Now I get it. Thanks.
I’m glad you figured it out because I was confused on this (easily done I think). CoRE was a great tool but, I, like you moved quickly to webCoRE since it is definitely more powerful. In this case at least, I also think it’s more logical too.
I have some virtual switches in SmartThings which are made visible to my Amazon Echo using the “Amazon Echo” SmartApp. This allows me to tell Alexa to turn these virtual switches on or off. In CoRE, I could have a piston that says “If the switch turns on, perform these actions”, but “If the switch turns off, perform these other actions”. Regardless of the current on/off state of the virtual switch, the piston would take action based on what I told the switch to change to. So if I said “Alexa, turn on VirtualSwitch1” and that switch was already on, it would still perform the actions. And if I said “Alexa, turn off VirtualSwitch1” and the switch was already off, it would still perform the other actions. But in WebCoRE, if the switch is already in the state I tell Alexa to change it to, the WebCoRE piston does nothing.
I apologize that you do not like what I have to say, but I can assure you that your piston with this trigger:
will only trigger when that device CHANGES TO on…
Meaning it has to be something else to begin with…
When it changes to on, the piston will execute.
To me, this is logical, and makes total sense.
Perhaps the code in CoRE works differently… I don’t know.
I stopped using CoRE once I discovered the power in webCoRE.
For what it’s worth, I would love for your idea to be implemented here in webCoRE.
IF SimSwitch receives an on command, Then do stuff
It would simplify many of my pistons.
My apologies @WCmore!
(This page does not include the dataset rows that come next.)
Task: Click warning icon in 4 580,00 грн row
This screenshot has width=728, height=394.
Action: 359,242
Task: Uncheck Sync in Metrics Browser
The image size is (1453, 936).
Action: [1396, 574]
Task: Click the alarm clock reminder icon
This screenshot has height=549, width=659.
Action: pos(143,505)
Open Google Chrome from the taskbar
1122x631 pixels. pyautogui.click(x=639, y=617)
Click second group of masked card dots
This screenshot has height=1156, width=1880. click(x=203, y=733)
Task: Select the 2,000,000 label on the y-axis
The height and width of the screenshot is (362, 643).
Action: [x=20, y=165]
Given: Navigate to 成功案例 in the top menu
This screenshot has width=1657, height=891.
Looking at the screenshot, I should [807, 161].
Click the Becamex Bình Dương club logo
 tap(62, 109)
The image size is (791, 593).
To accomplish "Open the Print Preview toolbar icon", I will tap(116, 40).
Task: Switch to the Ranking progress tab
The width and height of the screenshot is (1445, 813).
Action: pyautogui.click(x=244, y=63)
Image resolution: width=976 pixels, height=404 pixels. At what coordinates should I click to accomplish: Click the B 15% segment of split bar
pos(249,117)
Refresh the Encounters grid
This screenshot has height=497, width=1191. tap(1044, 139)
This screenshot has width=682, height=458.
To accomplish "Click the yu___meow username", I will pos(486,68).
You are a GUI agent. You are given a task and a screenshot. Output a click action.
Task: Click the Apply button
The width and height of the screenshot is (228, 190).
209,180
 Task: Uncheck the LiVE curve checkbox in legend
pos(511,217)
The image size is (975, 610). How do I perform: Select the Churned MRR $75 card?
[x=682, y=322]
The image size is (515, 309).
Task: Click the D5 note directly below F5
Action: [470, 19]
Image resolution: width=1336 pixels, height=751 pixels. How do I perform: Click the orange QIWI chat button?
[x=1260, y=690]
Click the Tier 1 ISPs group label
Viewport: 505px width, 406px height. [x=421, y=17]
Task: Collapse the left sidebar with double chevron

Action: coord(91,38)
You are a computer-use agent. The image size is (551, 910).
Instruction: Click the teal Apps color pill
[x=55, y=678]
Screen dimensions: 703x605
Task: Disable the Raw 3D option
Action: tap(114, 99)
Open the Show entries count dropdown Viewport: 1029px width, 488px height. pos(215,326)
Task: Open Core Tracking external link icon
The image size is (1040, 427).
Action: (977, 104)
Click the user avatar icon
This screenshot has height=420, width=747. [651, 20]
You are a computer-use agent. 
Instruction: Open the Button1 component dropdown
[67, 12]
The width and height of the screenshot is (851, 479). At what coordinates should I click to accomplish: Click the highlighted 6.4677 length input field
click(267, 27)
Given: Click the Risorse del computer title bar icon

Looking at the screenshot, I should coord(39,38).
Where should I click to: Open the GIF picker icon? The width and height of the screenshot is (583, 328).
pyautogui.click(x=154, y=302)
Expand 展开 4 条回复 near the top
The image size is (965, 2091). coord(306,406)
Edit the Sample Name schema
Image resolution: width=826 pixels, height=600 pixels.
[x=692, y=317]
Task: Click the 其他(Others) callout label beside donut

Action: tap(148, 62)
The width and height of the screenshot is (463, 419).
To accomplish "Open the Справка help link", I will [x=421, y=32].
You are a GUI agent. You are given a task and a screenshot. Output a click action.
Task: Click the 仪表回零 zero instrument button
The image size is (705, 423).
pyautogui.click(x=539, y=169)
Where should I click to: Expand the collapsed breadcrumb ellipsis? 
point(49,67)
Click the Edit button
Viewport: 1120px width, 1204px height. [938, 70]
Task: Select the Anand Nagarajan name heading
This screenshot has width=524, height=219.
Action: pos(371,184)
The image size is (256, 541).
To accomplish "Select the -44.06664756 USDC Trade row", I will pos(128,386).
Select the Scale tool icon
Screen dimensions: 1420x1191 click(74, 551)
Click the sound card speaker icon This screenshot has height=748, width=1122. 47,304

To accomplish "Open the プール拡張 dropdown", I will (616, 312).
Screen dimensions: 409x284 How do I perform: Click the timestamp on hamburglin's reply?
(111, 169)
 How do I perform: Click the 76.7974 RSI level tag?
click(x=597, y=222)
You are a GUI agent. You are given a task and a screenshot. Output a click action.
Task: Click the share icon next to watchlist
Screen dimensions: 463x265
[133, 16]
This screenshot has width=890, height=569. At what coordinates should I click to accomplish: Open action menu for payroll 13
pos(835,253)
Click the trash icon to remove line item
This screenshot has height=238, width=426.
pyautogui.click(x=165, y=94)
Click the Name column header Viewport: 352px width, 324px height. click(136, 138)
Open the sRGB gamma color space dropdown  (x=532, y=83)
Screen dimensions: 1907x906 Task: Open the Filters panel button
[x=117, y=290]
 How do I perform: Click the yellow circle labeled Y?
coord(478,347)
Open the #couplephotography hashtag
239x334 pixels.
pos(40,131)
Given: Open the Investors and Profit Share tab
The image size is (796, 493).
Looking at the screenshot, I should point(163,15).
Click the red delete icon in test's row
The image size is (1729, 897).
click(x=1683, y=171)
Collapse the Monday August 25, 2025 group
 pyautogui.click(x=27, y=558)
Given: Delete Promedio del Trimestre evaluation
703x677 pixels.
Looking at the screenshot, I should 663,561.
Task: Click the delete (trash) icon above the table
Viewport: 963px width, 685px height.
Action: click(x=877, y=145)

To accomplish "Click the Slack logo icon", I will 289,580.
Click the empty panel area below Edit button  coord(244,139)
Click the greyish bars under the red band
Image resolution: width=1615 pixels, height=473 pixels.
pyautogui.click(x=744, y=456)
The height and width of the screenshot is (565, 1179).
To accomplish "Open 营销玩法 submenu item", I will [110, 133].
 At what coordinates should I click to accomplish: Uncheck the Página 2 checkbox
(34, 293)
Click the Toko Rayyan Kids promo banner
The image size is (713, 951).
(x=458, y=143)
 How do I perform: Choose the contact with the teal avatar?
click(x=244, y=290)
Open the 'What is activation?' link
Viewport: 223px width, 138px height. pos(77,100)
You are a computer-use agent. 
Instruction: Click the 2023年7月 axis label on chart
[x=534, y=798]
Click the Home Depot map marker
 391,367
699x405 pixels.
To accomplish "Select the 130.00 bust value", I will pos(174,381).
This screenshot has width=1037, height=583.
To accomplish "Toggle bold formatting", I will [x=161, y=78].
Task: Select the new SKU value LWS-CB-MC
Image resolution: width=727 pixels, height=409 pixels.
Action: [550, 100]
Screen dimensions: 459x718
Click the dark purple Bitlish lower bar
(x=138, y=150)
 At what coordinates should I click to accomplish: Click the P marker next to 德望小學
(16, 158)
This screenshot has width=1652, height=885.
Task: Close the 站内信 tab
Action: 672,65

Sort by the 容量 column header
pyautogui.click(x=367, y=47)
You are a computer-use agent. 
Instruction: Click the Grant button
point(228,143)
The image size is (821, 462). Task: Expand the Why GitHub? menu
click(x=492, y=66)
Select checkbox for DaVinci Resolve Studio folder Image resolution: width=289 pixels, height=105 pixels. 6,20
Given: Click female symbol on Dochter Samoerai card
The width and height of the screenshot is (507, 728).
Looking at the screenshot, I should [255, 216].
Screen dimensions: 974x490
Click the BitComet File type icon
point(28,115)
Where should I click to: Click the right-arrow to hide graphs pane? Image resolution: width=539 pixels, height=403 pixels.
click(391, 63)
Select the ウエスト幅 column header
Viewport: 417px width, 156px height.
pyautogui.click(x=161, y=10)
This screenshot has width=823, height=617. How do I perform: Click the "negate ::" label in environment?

I should have been clearer with what I was trying to say. In one of your posts you wrote “The trick with @SrLANGuy’s piston is he wants another piston to see ‘on’ changing to ‘on’ as a change in the switch… Yet there is no change.”. The part that I was saying was “incorrect” was that I don’t have two pistons involved here. The Amazon Echo tries to flip the virtual switch and I’d like my WebCoRE piston to act on that like my old CoRE piston used to. Again, I apologize for not making that clearer and I truly appreciate all of the help and feedback everyone has provided.
No problem at all. That was a typo on my part. I meant to say:
“he wants a piston to see ‘on’ changing to ‘on’ as a change in the switch… Yet there is no change”
I will correct that old post now.
I submitted the following Feature Request:
I requested that when adding a condition to a WebCoRE piston, it would give a new selection under “What kind of comparison?” so I could select “attempted change to” instead of “changes to”.
I did something similar, but I created two virtual switches, one to represent the “ON” state, and one to represent “OFF”. I then used code like yours to reset the switches after use, essentially making them momentary switches. This allows for the repeated reuse of the same switch, at the cost of losing state - I can turn the room “ON” again and again, triggering associated actions, but I cannot programmatically tell if the room is “ON” or “OFF”… though I suppose I could track that with a persistent global variable, if I felt the need to.